If your furry friend has black lips and you find that they are turning pink, you might take it as normal but that is not the case. Pink discoloration on a dog’s lips indicates a health problem and should not be ignored.
The pink discoloration on a dog’s lips is caused by aging, lack of light, Discoid Lupus, vitiligo, cancer, Porphyrin, Cutaneous Lymphoma, Papollomas.
8 Causes of Pink Discoloration on Dogs’ Lips
As your dog gets older, some color changes are to be expected. Because all of their melanin cells have not yet matured, puppies will have pink lips. Their lips may turn dark or black as they get older.
Pigment changes are also seen in older canines. As dogs get older, their pigmentation starts to fade. Your dog’s lips may turn pink as a result of this.
Lack Of Light
Your dog’s lips may have turned pink due to a lack of sunshine throughout the winter months. Your skin, like your dog’s, darkens as it is exposed to the sun.
Melanin’s work is to safeguard you and your dog from overexposure to the sun. The more sun you get, the more melanin your body requires. Melanin production diminishes when sun exposure decreases. Your dog’s lips may turn pink as a result of the lack of sun rays.
Discoid lupus is an autoimmune disease that develops coin-shaped skin lesions. It can show up on the face, lips, or other body parts. Sun exposure usually makes the lesions worse.
The condition’s treatment focuses on alleviating the symptoms. Creams, both steroidal and non-steroidal, can be used.
Vitiligo is a disease that makes your dog’s pigment to be lost. It can appear in spots in the hair or on the skin. It can cause your dog’s fur to become white in addition to turning his lips pink. It can turn the skin a very light pink or white color.
Melanin, the same pigment that gives your skin its color, is also responsible for the color of your dog’s skin and hair. Melanin is a pigment produced by some cells. When these cells die or are destroyed, vitiligo develops, causing your dog’s pigment to fade. The cause of vitiligo is unknown however, it is assumed to be inherited. Shepard’s, Retrievers, and other breeds are more susceptible to the disease
Cancer is a condition that begins in one place of the body and gradually spreads across the entire body if it goes undetected. Sometimes pet owners are unaware that their dogs have cancer until the signs become obvious, such as darkening of the nose and mouth. In this scenario, depigmentation does not just impact the lips; it also affects other parts of the body.
Porphyrin is a naturally occurring chemical found in your dog’s tears and saliva. It has a pink/brown tint and is more visible on light skin and coats. This material may induce depigmentation of the lips of your dog if he or she has excessive salivation. To stop the process, you must first identify the source of the salivation, which is frequently related to dental issues, inflamed gums, allergies, or mouth cysts.

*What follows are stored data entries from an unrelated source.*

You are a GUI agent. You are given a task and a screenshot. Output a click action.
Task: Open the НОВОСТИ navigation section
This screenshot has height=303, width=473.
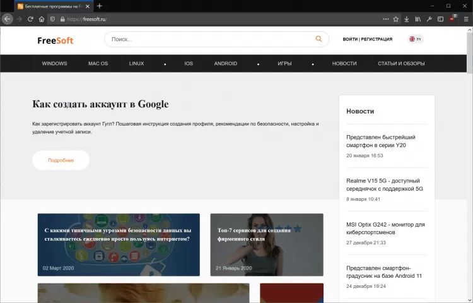344,64
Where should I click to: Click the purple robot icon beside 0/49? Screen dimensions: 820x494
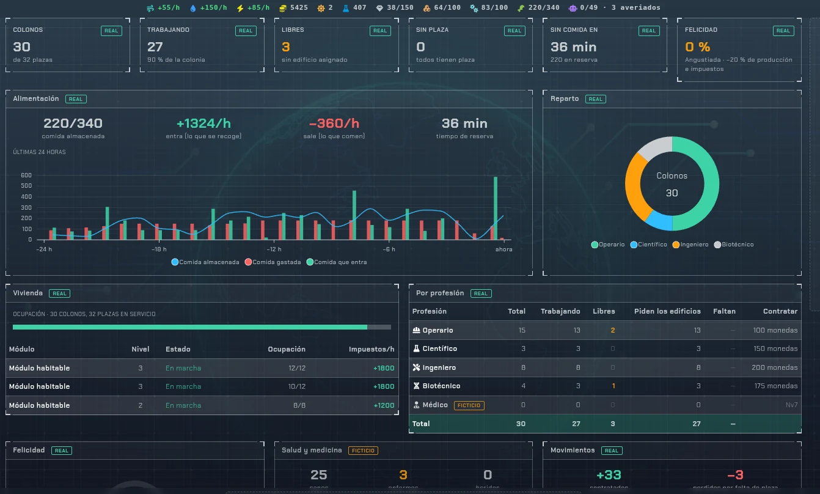click(x=573, y=8)
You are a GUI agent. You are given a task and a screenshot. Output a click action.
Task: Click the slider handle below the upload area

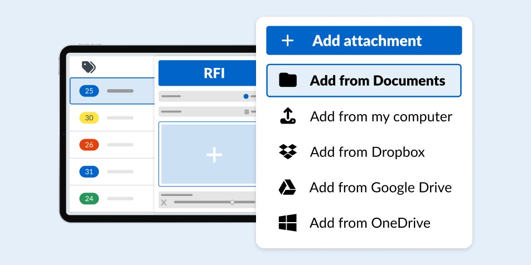point(233,202)
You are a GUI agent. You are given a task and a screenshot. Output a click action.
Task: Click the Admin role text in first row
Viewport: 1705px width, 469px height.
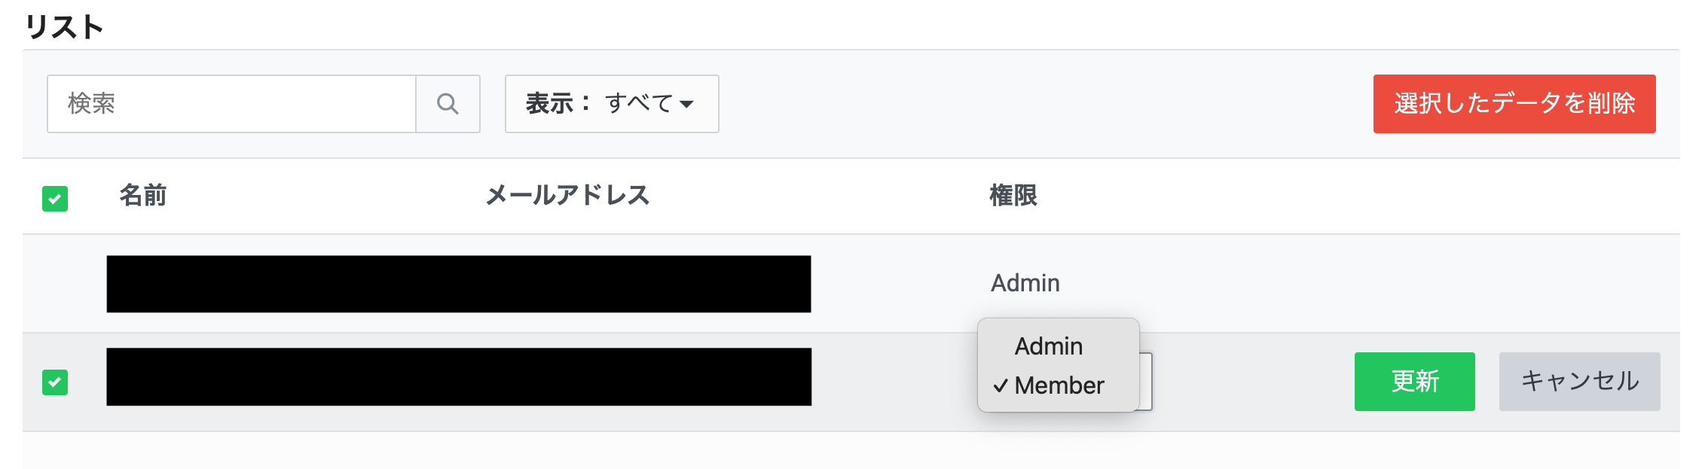[1025, 283]

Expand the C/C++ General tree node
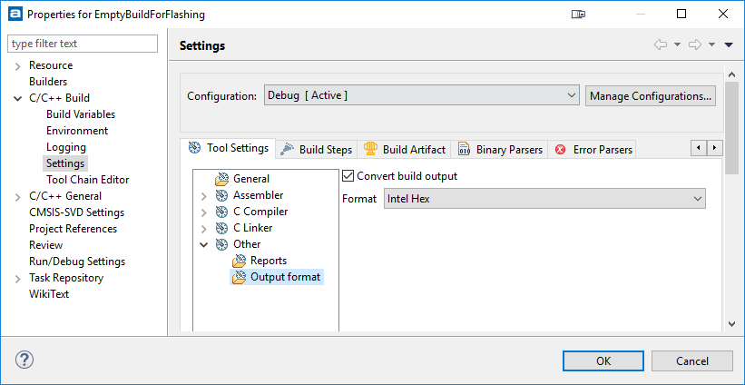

The papilloma virus causes oral papillomas. It results in blisters or ulcers on the lips, which might turn pink. Because their immune systems have not yet established immunity to the virus, it usually affects dogs under the age of two. As the body’s immune system learns to resist the virus, the lesions should fade away over time. The lesions should fade away when the body’s immune system adapts to resist the virus.
Your dog’s lips may be injured or scratched while playing, and the afflicted region may seem discolored. In order to avoid infection, it’s critical to keep the wound clean. The natural pigmentation normally returns on its own after the wound has healed.
Cutaneous lymphoma is a cancer that causes the lymphocytes in the body to multiply improperly, resulting in lesions. The gums, nostrils, and lip borders are all frequent places for them to appear. They can, however, appear anywhere on the body.
The illness is actually a form of cancer. It causes sores and inflamed regions that are pink in color. They may bleed or become infected as well.
Unfortunately, chemotherapy and surgery to remove the lesions are usually used to treat the cancer. Radiation is also used on occasion. The lesions usually recur after treatment.
There are many causes as to why your dog can have pink discoloration on his lips. Some conditions are treatable while others are not but you should visit your vet to learn how you can manage them. The only be exception is when your dog’s lips get discolored because of aging as there is nothing you can do about it.